What you need to do |
Only one stretch of the listing below is wanted: the line with "Image resolution: width=987" and all lines after it. Reproduce that stretch exactly.

Given information |
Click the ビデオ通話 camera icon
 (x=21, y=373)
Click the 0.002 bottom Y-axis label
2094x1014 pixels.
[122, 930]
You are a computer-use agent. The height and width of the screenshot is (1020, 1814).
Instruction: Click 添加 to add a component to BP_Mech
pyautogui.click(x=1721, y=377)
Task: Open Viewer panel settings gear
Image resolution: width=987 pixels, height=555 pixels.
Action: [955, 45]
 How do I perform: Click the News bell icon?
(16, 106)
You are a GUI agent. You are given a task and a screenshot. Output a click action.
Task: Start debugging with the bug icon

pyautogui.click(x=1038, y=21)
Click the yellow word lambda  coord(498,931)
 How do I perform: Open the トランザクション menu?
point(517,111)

Finished task |
Image resolution: width=987 pixels, height=555 pixels.
Action: [955, 45]
 How do I perform: Click the News bell icon?
(16, 106)
You are a GUI agent. You are given a task and a screenshot. Output a click action.
Task: Start debugging with the bug icon

pyautogui.click(x=1038, y=21)
Click the yellow word lambda  coord(498,931)
 How do I perform: Open the トランザクション menu?
point(517,111)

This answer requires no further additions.